The Supreme Court’s Warhol opinion

On May 18, the Supreme Court of the United States, considering these factors, issued an opinion that may play a significant role in the future of generative AI.

The ruling in Andy Warhol Foundation for the Visual Arts v. Goldsmith found that famous artist Andy Warhol’s 1984 work “Orange Prince” infringed on the rights of rock photographer Lynn Goldsmith, as the work was intended to be used commercially and, therefore, could not be covered by the fair use exemption.

While the ruling doesn’t change copyright law, it does clarify how transformative use is defined. 

Mitch Glazier, chairman and CEO of the Recording Industry Association of America — a music advocacy organization — was thankful for the decision, noting that “claims of ‘transformative use’ cannot undermine the basic rights given to all creators under the Copyright Act.”

Given that many AI companies are selling access to their AI models after training them using creators’ works, the argument that they are transforming the original works and therefore qualify for the fair use exemption may have been rendered ineffective by the decision.

It is worth noting that there is no clear consensus, however.

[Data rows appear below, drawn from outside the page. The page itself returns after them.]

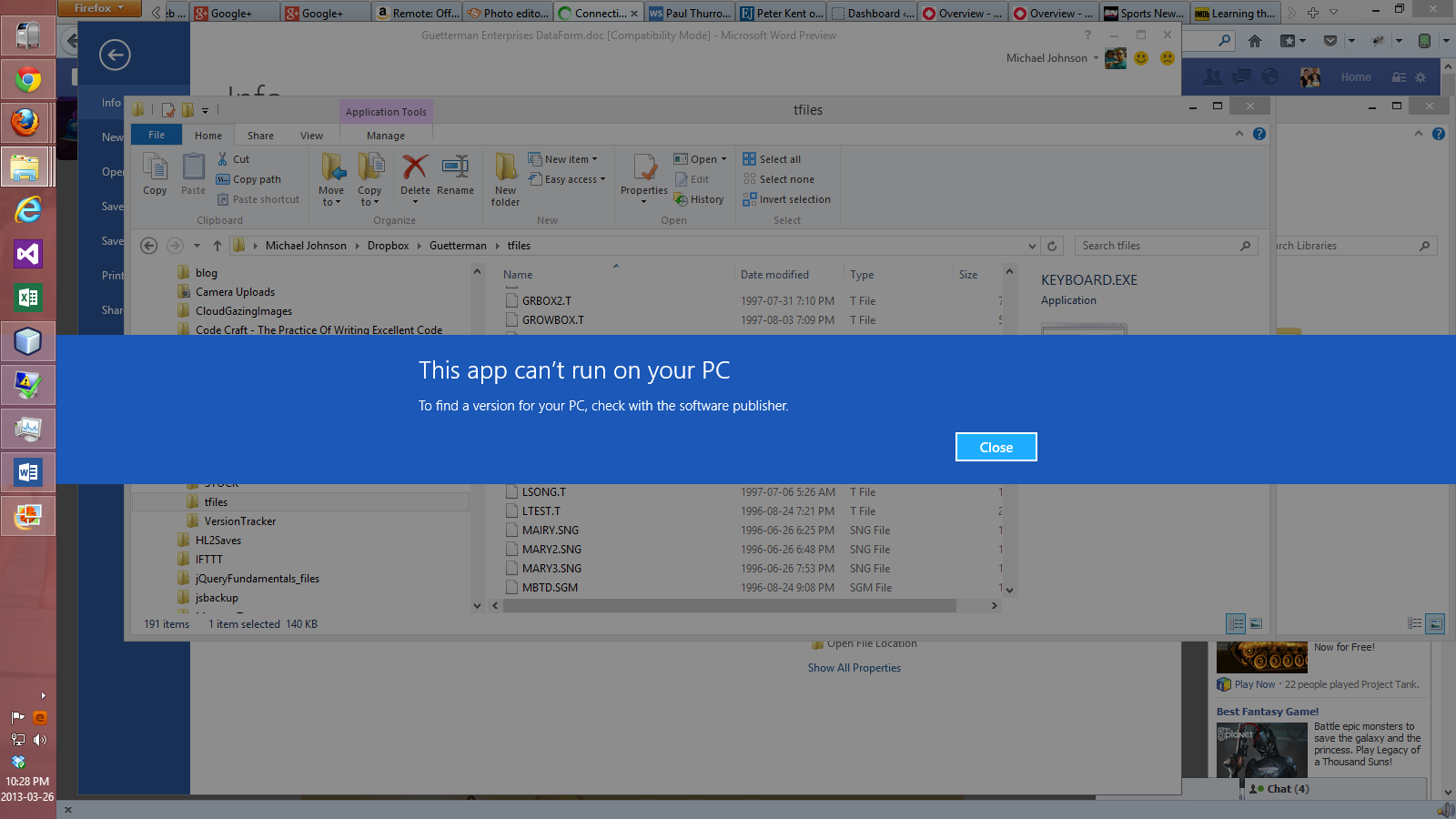This screenshot has width=1456, height=819.
Task: Open the Share ribbon tab
Action: click(260, 136)
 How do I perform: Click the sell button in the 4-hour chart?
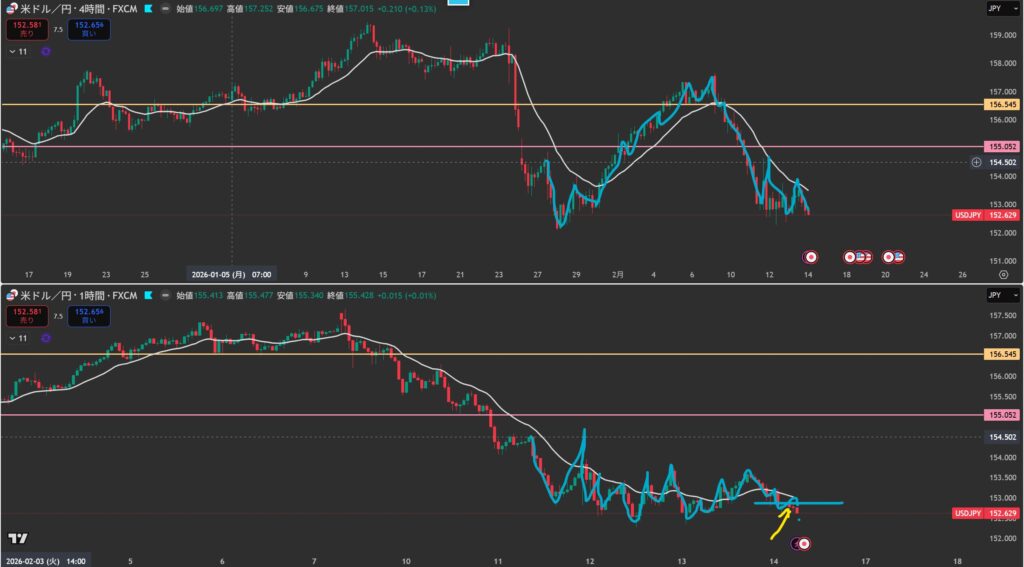point(24,30)
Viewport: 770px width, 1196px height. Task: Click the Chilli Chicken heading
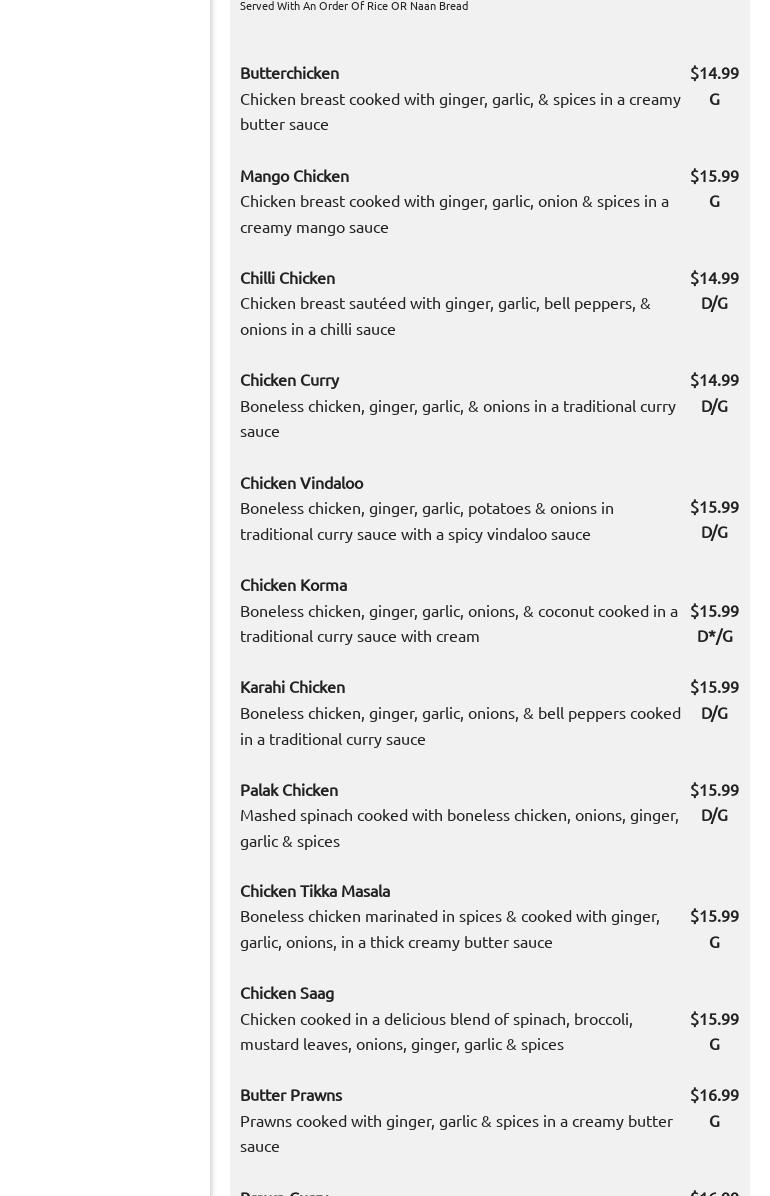[287, 278]
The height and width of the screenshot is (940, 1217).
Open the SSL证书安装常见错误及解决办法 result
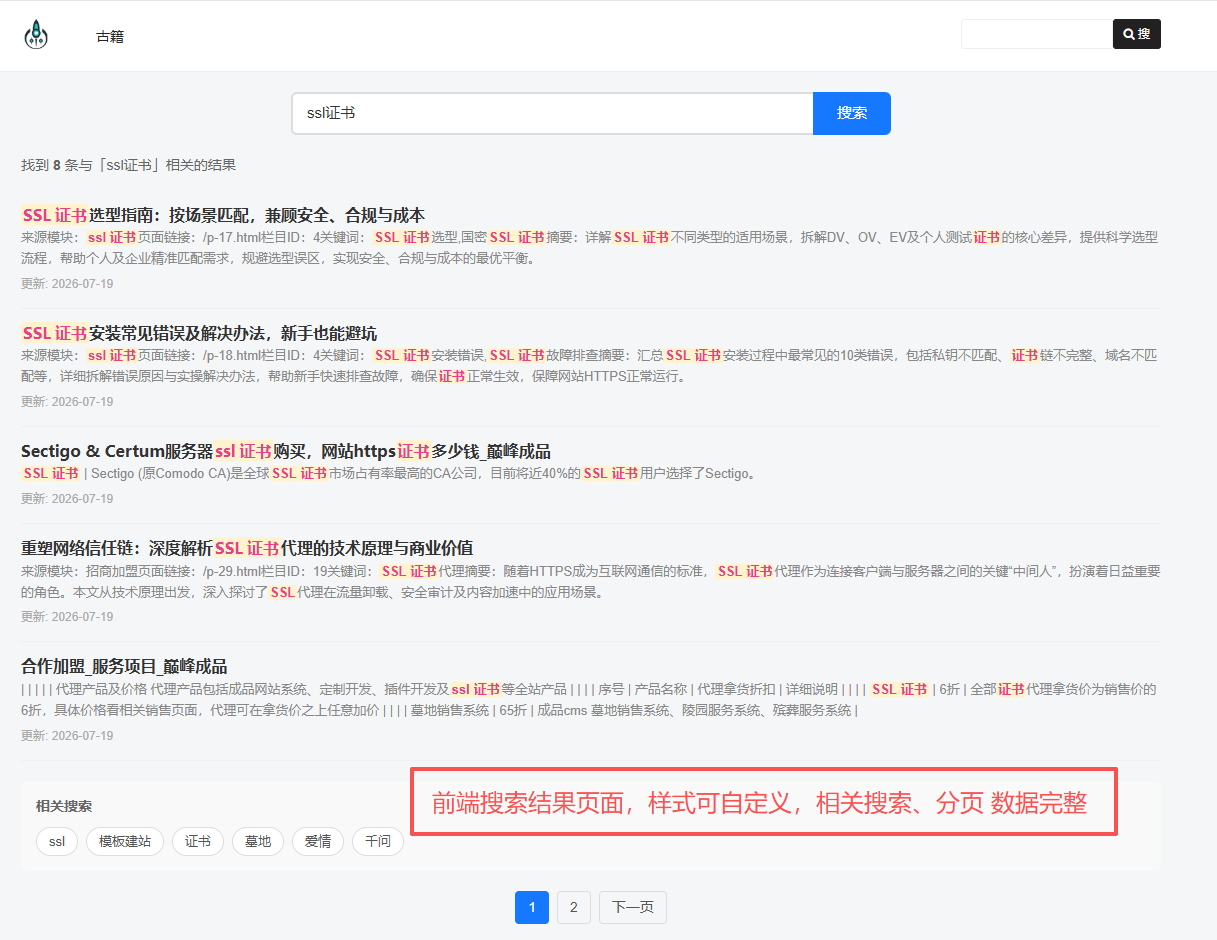point(199,333)
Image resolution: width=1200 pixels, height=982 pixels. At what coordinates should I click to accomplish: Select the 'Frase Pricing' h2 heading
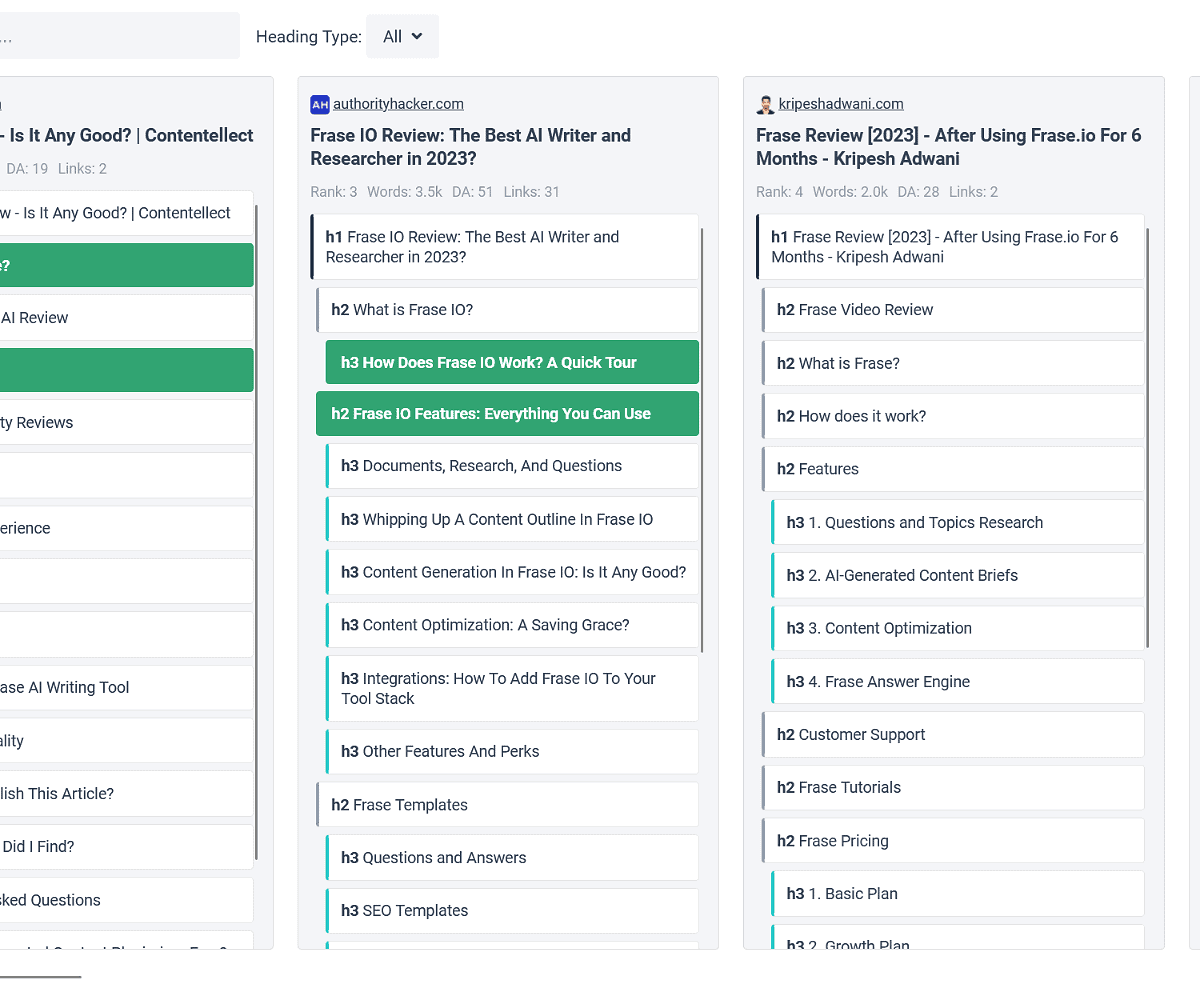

In a May 23 article, Jon Baumgarten — a former general counsel at the U.S. Copyright Office who participated in the formation of the Copyright Act — said the case highlights that the question of fair use depends on many factors and argued that the current general counsel’s blanket assertion that generative AI is fair use “is over-generalized, oversimplified and unduly conclusory.”

A safer path?

The legal question marks surrounding generative AI models trained using copyrighted works have prompted some firms to heavily restrict the data going into their models.

For example, on May 23, software firm Adobe announced the launch of a generative AI model called Generative Fill, which allows Photoshop users to “create extraordinary imagery from a simple text prompt.”

While the product is similar to Stability AI’s Stable Diffusion, the AI model powering Generative Fill is trained using only stock photos from its own database, which — according to Adobe — helps ensure it “won’t generate content based on other people’s work, brands, or intellectual property.”

Related: Microsoft urges lawmakers, companies to ‘step up’ with AI guardrails

This may be the safer path from a legal perspective, but AI models are only as good as the data fed into them, so ChatGPT and other popular AI tools would not be as accurate or useful as they are today if they had not scraped vast amounts of data from the web.

So, while creators might be emboldened by the recent Warhol decision — and there is no question that their works should be protected by copyright law — it is worth considering what its broader effect might be.

If generative AI models can only be trained using copyright-free data, what kind of effect will that have on innovation and productivity growth?

After all, productivity growth is considered by many to be the single most significant contributor to raising the standard of living for a country’s citizens, as highlighted in a famous quote from prominent economist Paul Krugman in his 1994 book The Age of Diminished Expectations:

“Productivity isn’t everything, but in the long run it is almost everything. A country’s ability to improve its standard of living over time depends almost entirely on its ability to raise its output per worker.”